No podía ser otro el camino a recorrer
para ir de un extremo al otro: amar.
Amar con todo
Esta única regla que Dios nos dejó, conceptualmente tan
simple, nos abarca totalmente. Es una
tarea que brota de nuestra esencia.
Dios nos hizo para amar con todo lo
que somos. Por lo mismo, no puede pedirnos menos. Por lo demás, sólo amando totalmente se ama en realidad. De
ahí que Jesús retome y complete el primer mandamiento de la Ley del Antiguo
Testamento: «El Señor, nuestro Dios, es el único Señor; amarás al Señor con
todo tu corazón, con toda tu alma, con toda tu mente y con todas tus fuerzas» (Mc. 12, 29 – 30).
Con todo tu corazón
El corazón, en
lenguaje bíblico, es el centro de la
persona. Más específicamente, es su núcleo
afectivo. En él hunden sus raíces todos los amores. Amar a Dios con todo el corazón significa no permitir
que Él tenga rivales dentro de
nosotros. Ahora bien, el amor a Dios no excluye otros amores legítimos –al
esposo/a, a los hijos, a los amigos, etc.–. Pide, más bien, que se integren, injerten y vivifiquen en
el único y supremo amor a Dios. Por eso el segundo mandamiento es semejante al primero. Semejante no
significa “parecido”. Significa que es, en el fondo, un mismo amor. El amor de Dios es el horizonte da relieve y
significado a todos nuestros amores. El amor a los demás por amor a Dios queda no sólo justificado sino también elevado,
engrandecido, fortalecido. Hay, sin embargo, amores rivales de Dios. Hay que purificar constantemente nuestro
corazón de esos amores. Porque, en realidad, son “falsos amores”. Todo amor que
no pueda ser reconducido al amor a Dios es un falso amor, una idolatría, un
“falso dios”. Y uno no puede ser monoteísta
de religión y politeísta de corazón.
Con toda tu mente
El pasaje evangélico
de hoy inicia con las célebres palabras del antiguo pueblo judío: «Shemá,
Israel…» –es decir, «Recuerda, Israel...» (Dt.

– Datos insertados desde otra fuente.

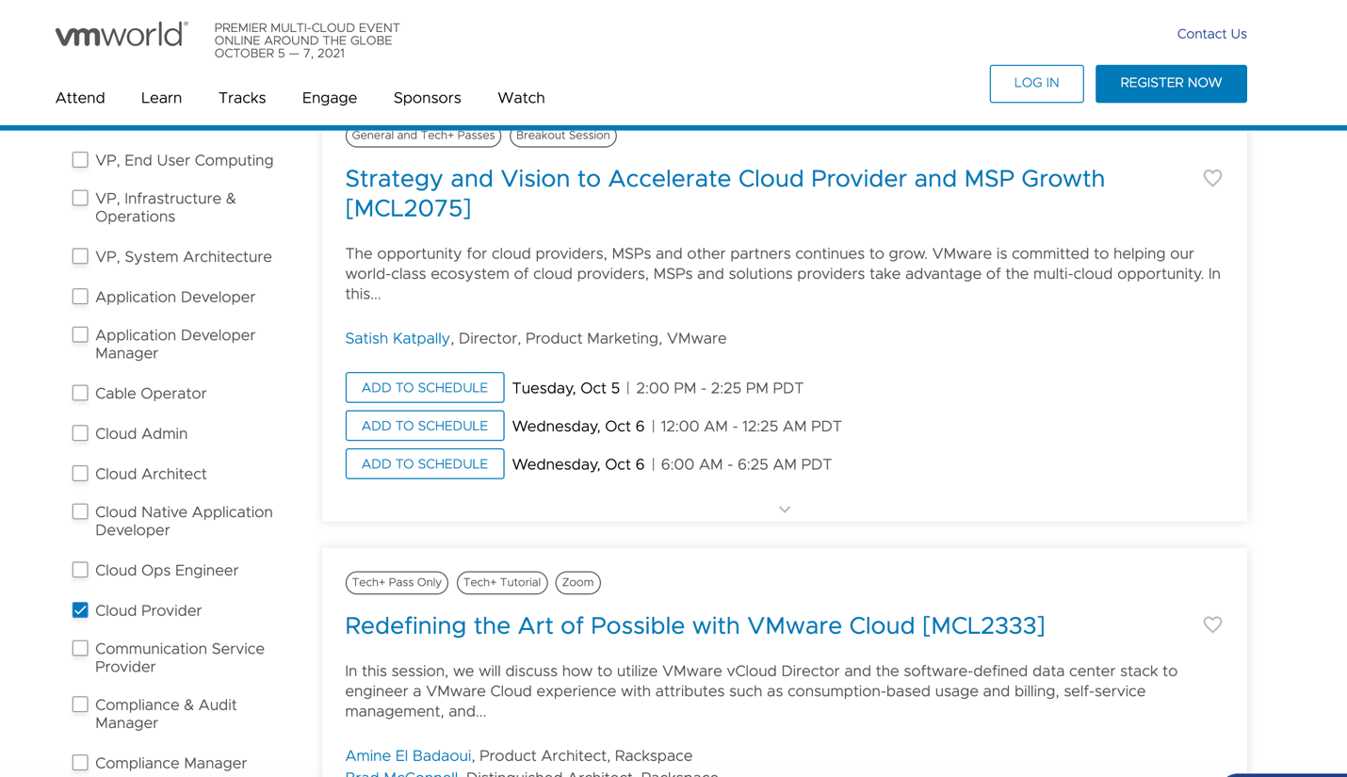Open the Tracks menu
The width and height of the screenshot is (1347, 777).
point(242,98)
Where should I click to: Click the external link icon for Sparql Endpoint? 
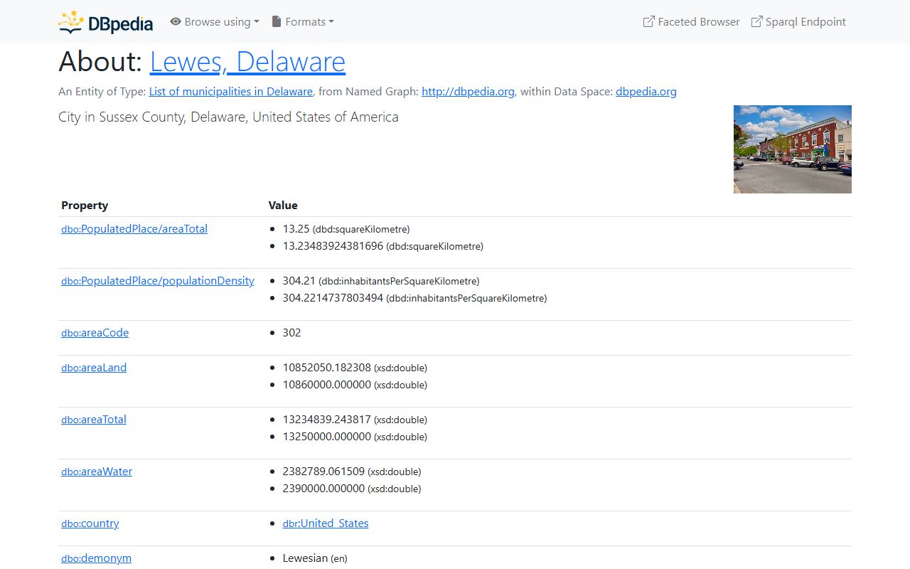[x=757, y=22]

6, 4). ¿Qué debía recordar? Que «el
Señor es uno». El monoteísmo fue distintivo de Israel
frente a los demás pueblos. Fue el pilar de su sabiduría y de su fuerza como
nación santa, consagrada a Dios. La expresión «Shemá Israel» no era ocasional. La recordaban siempre,
como les pedía la Biblia: «Las palabras que hoy te digo quedarán en tu memoria,
se las repetirás a tus hijos y hablarás de ellas estando en casa y yendo de camino,
acostado y levantado» (Deut. 6, 7). Ése
era también el sentido de las filacterias:
llevaban este versículo escrito en tiras de piel atadas al brazo izquierdo o en
la frente, para no olvidarlo jamás. Como las actuales “muñequeras” o pulseras
de tela o plástico que hoy muchos llevan con algún mensaje. Amar a Dios con
toda la mente significa, ante todo, recordar
a Dios; es decir, volver a Él constantemente con el
pensamiento. Quien ama a Dios con toda la mente hace de Él la idea madre de sus pensamientos, ideas y
ocurrencias; la Verdad que
fundamenta sus convicciones y certezas; la Luz que ilumina su vida –sobre todo
cuando reina la oscuridad o la confusión–.
Con toda tu alma
Alma y espíritu, en
una correcta antropología, no son lo mismo. Si bien es cierto que en el hombre
coinciden. El “alma” es lo que anima, lo
que vivifica, nuestro ser; o, con
otras palabras, lo que está dentro o debajo de nuestro ser y obrar. Así como
el corazón es el núcleo afectivo de la persona, el alma es su motor; ahí donde hunden sus raíces todas
las motivaciones. Amar al Señor con toda el alma significa hacer de Él la motivación fundamental de todo nuestro obrar: “Lo hago por
Él”. Aquí entra un elemento espiritual importantísimo: nuestra capacidad de ofrecimiento. Amar a Dios
con toda el alma es ofrecérselo todo
a Él. Desde el bautismo, todos somos sacerdotes.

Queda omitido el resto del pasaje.